Mais elles permettent d’éviter de résoudre efficacement le mauvais problème.

Car il est tout à fait possible d’optimiser un processus inutile. On peut automatiser une tâche qui ne devrait plus exister, accélérer la transmission d’une information que personne n’utilise ou construire un magnifique tableau de bord affichant en temps réel des indicateurs qui n’aident à prendre aucune décision.

Le résultat sera plus moderne, plus rapide et probablement plus coloré, mais pas nécessairement plus utile.

Parfois, la meilleure manière d’améliorer un système n’est donc pas d’y ajouter quelque chose, mais d’en retirer.

Retirer une étape de validation qui n’apporte rien. Supprimer une saisie en double. Réunir dans un même outil des informations dispersées entre plusieurs fichiers. Réduire le nombre de participants à une réunion. Abandonner une fonctionnalité qui complique le produit sans résoudre le problème principal.

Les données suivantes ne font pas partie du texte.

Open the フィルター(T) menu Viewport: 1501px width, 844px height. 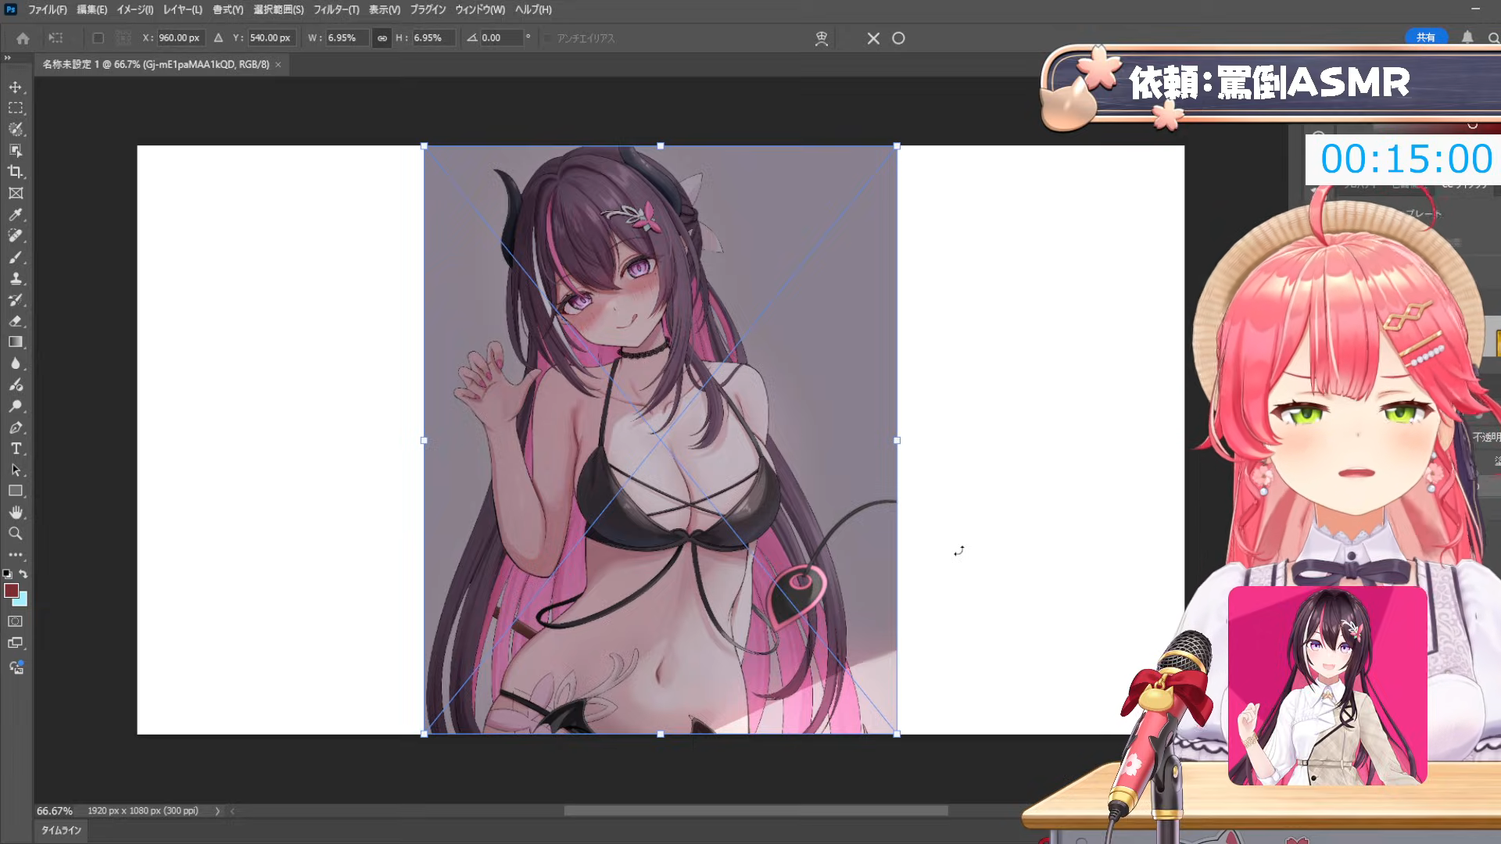click(336, 10)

Cette idée est moins séduisante que l’achat d’un nouveau logiciel ou l’annonce d’un recrutement. Retirer une étape ne donne pas l’impression d’avoir investi, et supprimer une réunion produit rarement une photographie particulièrement enthousiasmante à publier sur le réseau professionnel de l’entreprise.

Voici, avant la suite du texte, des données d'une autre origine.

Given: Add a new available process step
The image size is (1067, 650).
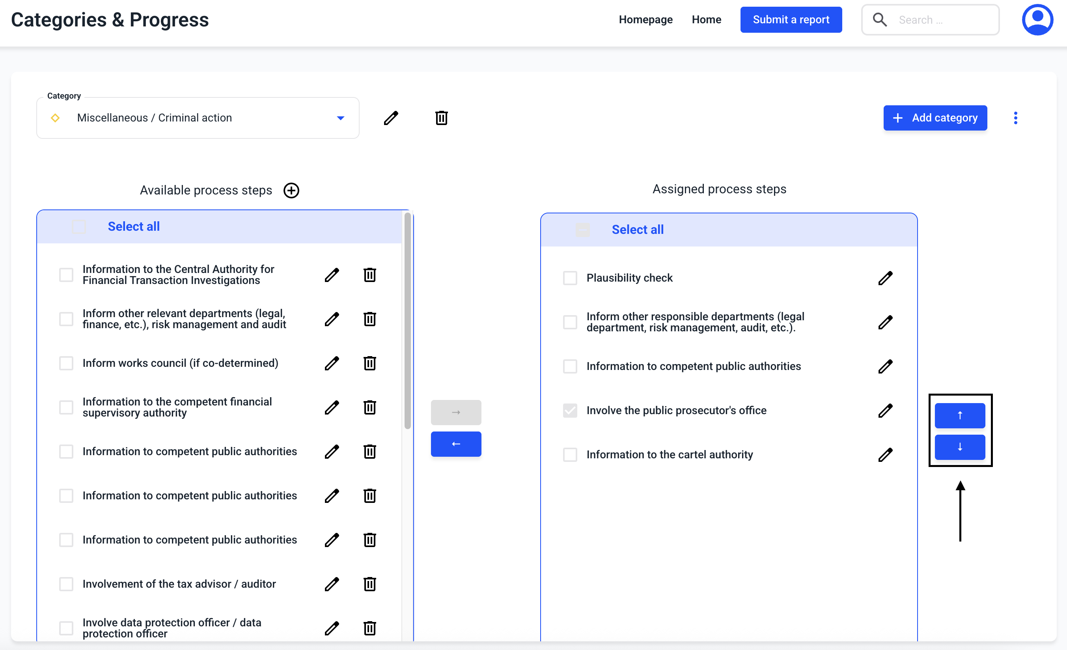Looking at the screenshot, I should 291,190.
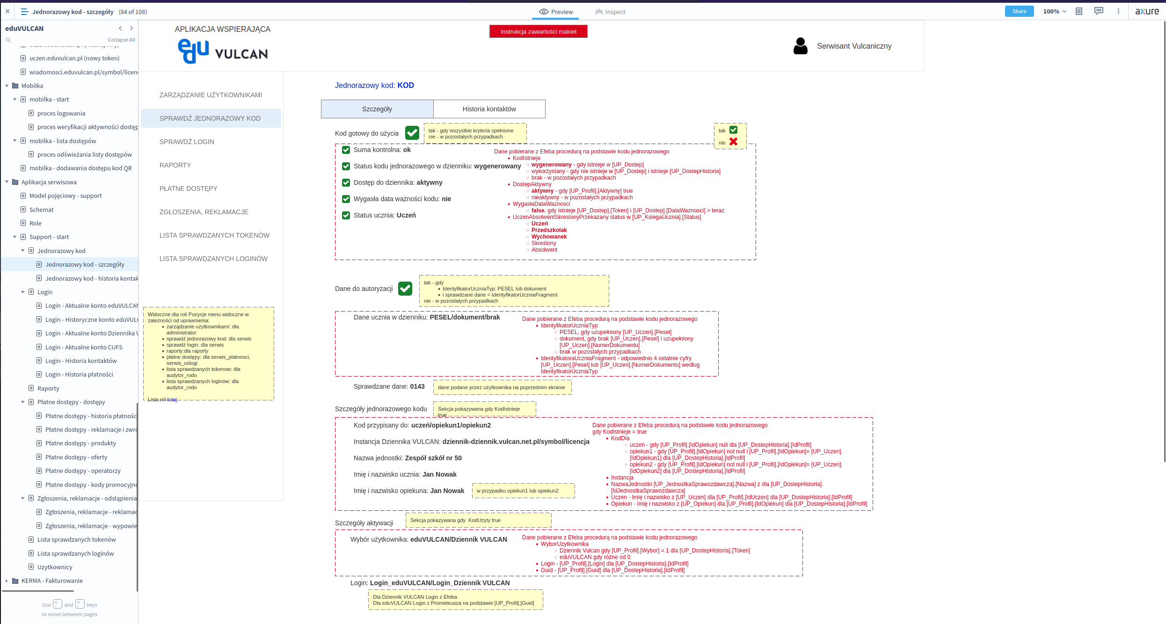Toggle the Kod gotowy do użycia checkmark
1166x624 pixels.
412,133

Pourtant, une heure de travail supprimée chaque semaine peut parfois avoir plus de valeur qu’une heure de travail accomplie plus rapidement.

Le bon sens n’est donc pas nécessairement mauvais. Il est simplement incomplet. Il fonctionne tant que le problème reste dans le contexte qui lui a donné naissance.

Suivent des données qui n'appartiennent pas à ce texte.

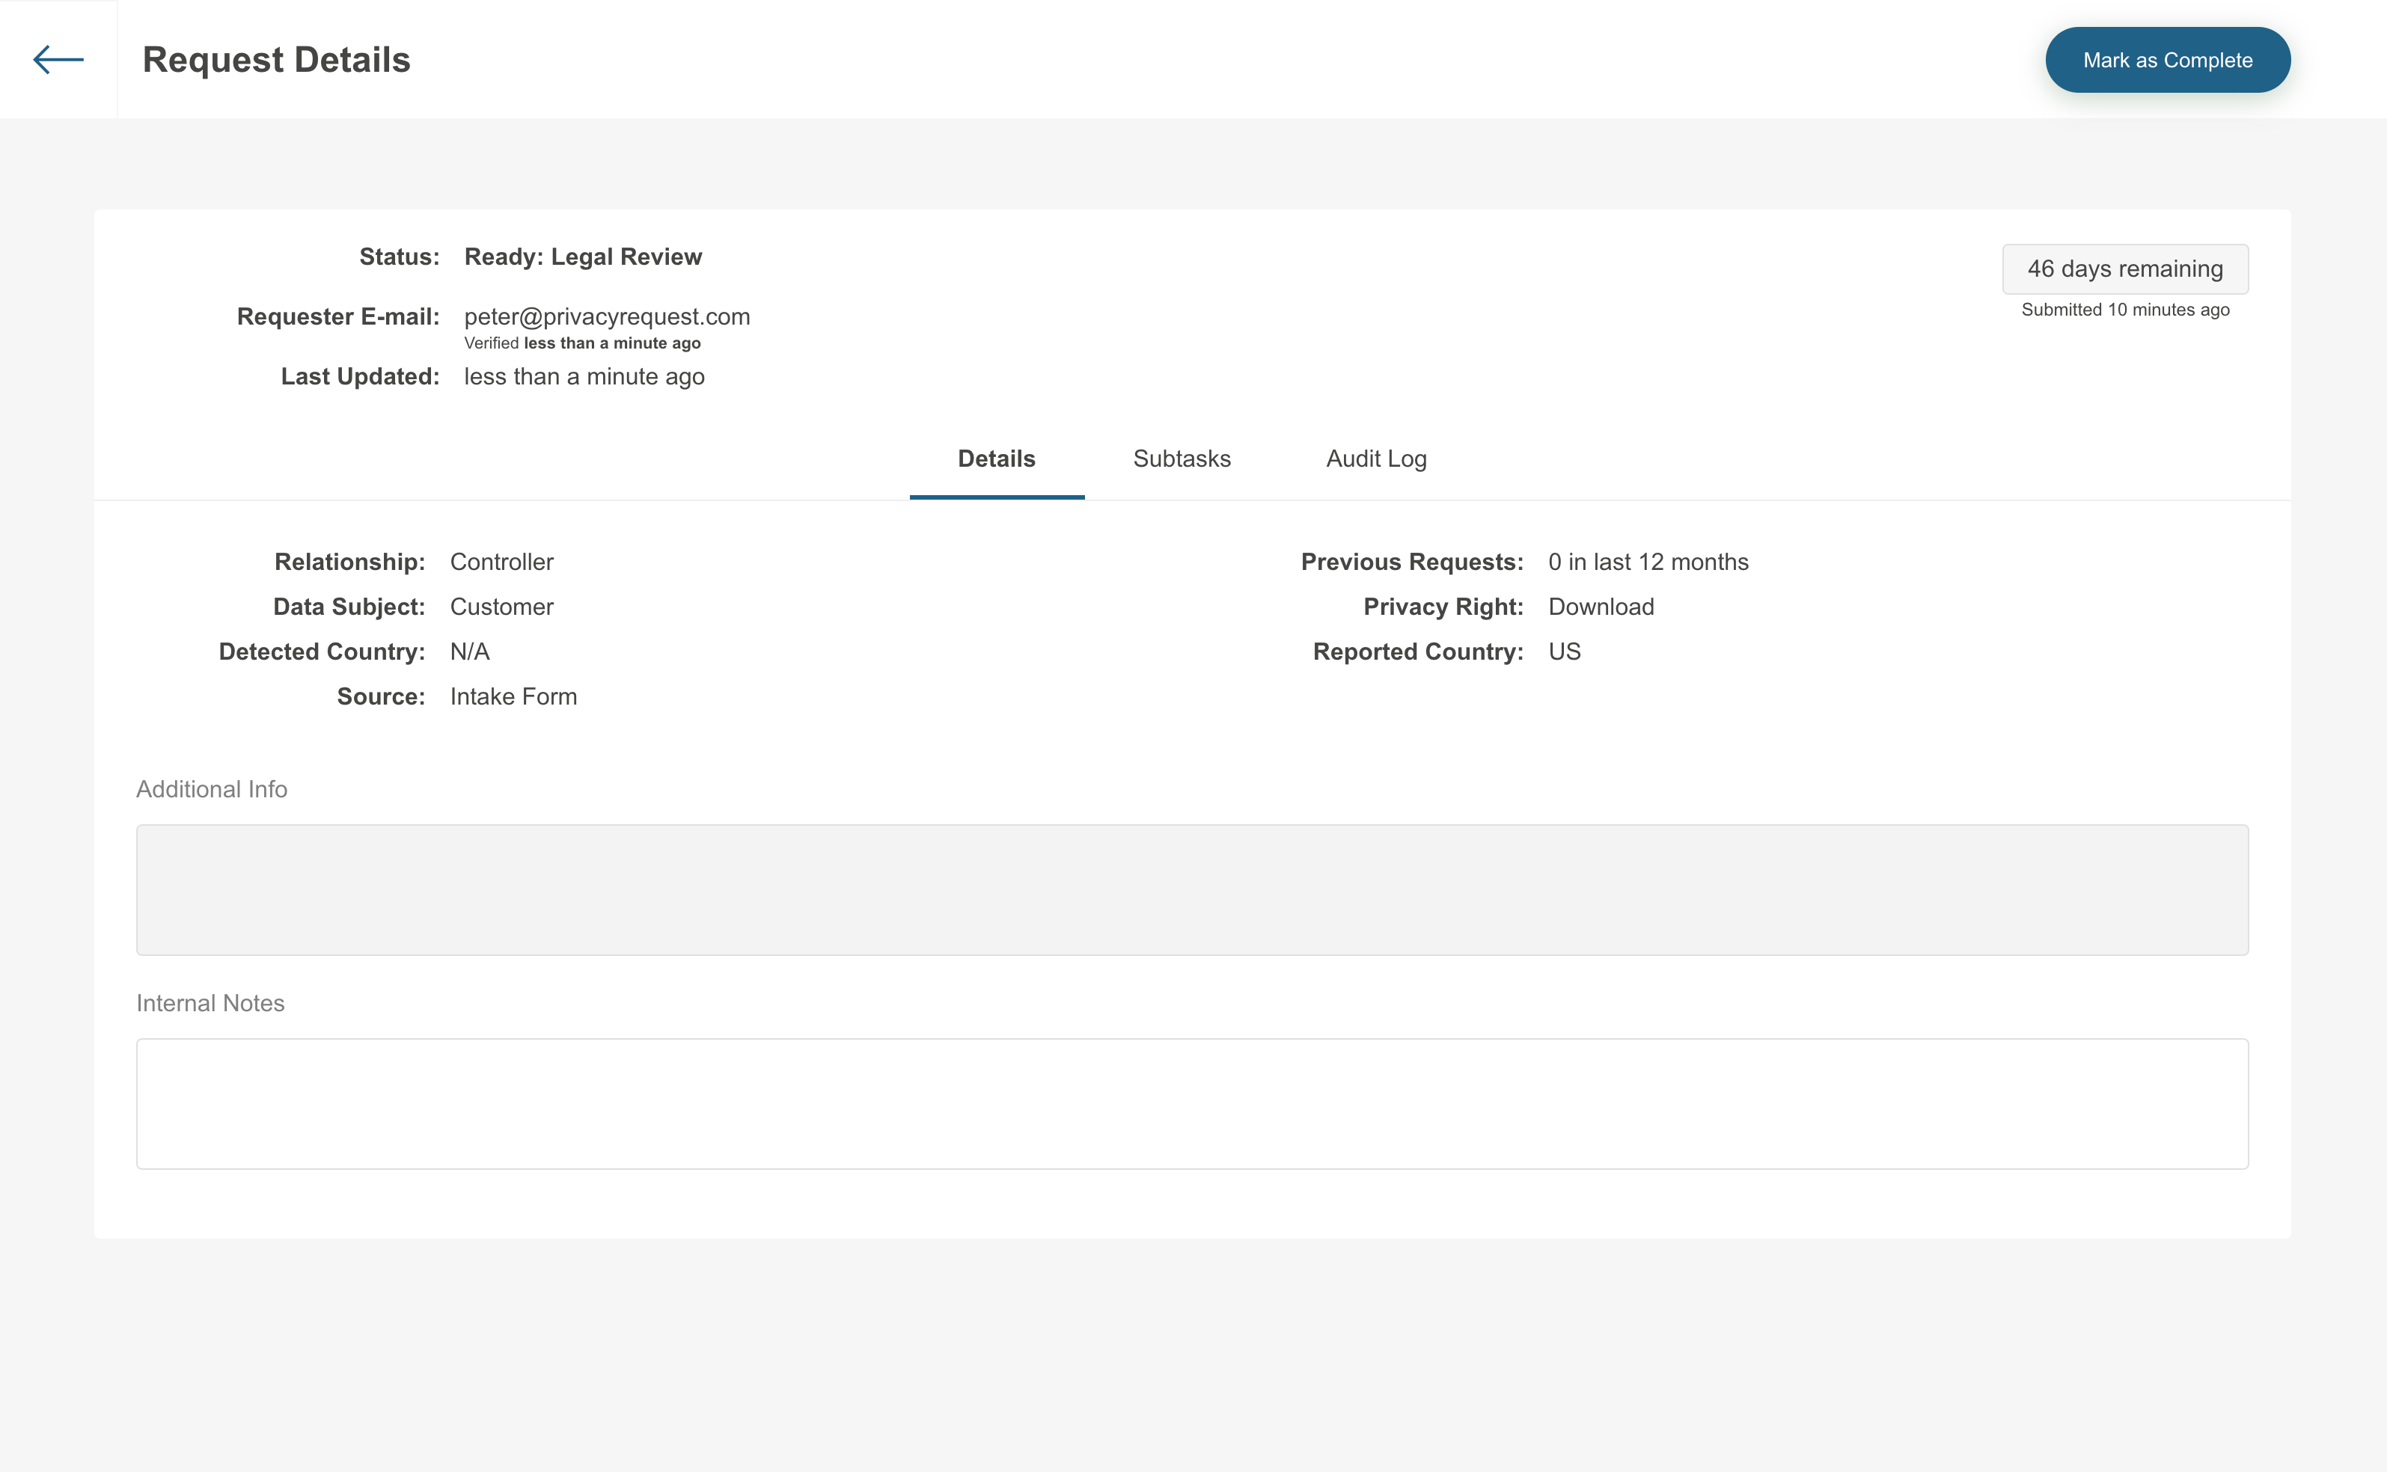This screenshot has height=1472, width=2387.
Task: Click the Additional Info text area
Action: 1191,889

Une pomme plus une pomme donnent toujours deux pommes. Deux fours permettent toujours de cuire deux dindes en même temps. Deux développeurs peuvent produire davantage de travail qu’un seul lorsque les tâches peuvent être séparées, que le projet est suffisamment clair et que chacun sait ce qu’il doit faire.

Mais deux fours ne cuiront pas une même dinde deux fois plus vite, huit développeurs n’obtiendront pas huit fois plus rapidement une décision qui dépend du client et neuf feuilles Excel ne transformeront pas un processus confus en une organisation efficace.

Avant de chercher ce qu’il faut ajouter, il est donc souvent plus utile de comprendre ce qui bloque, ce qui manque réellement et ce qui pourrait disparaître.

Sans quoi, on risque de terminer avec une équipe plus grande, davantage d’outils, un budget plus élevé et exactement le même problème qu’auparavant.

Ainsi qu’un deuxième four vide au milieu de la cuisine.